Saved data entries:
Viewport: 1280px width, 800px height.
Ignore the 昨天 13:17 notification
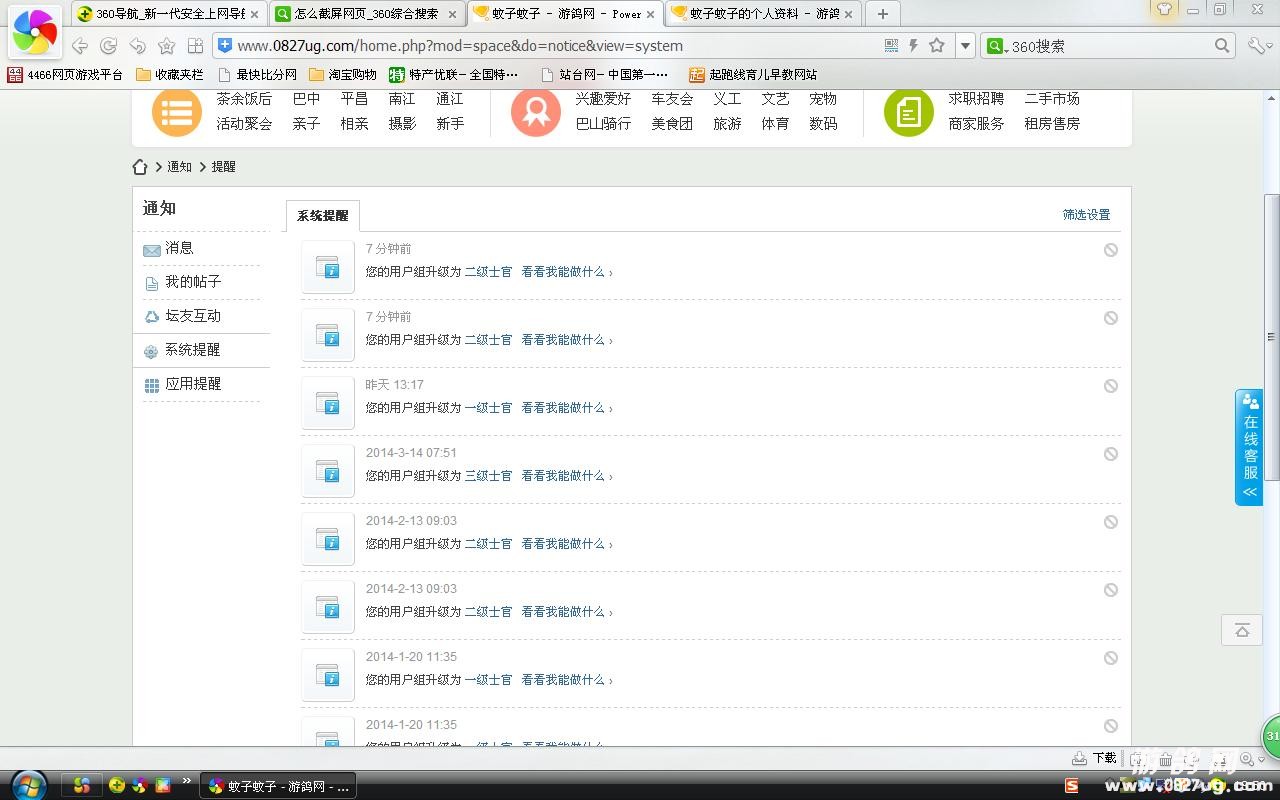(x=1110, y=386)
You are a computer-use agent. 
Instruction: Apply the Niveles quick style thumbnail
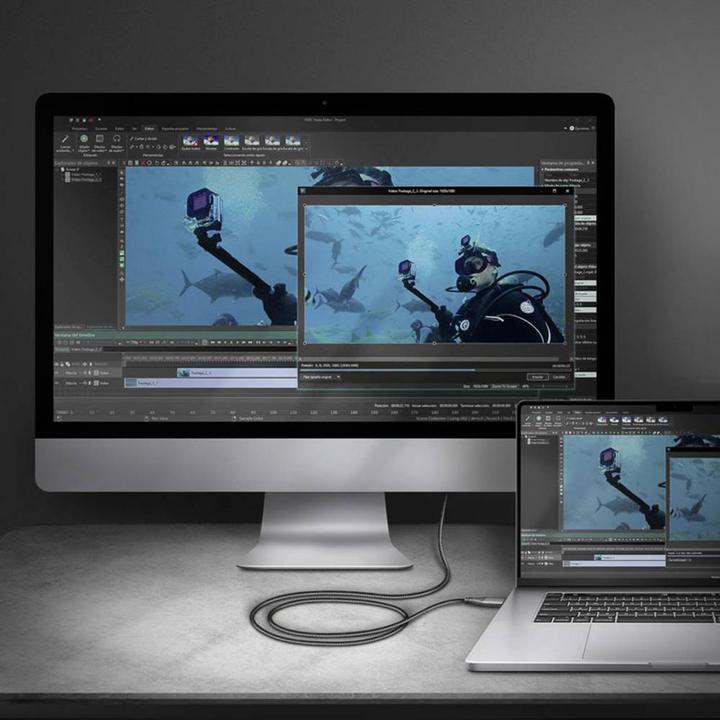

# INSTRUCTIONS TO FOLLOW:
All of the lines above should be printed exactly, minus the pictures.

# SOLUTION TO THIS PROBLEM:
Viewport: 1280px width, 800px height.
Ignore the 昨天 13:17 notification
(x=1110, y=386)
You are a computer-use agent. 
Instruction: Apply the Niveles quick style thumbnail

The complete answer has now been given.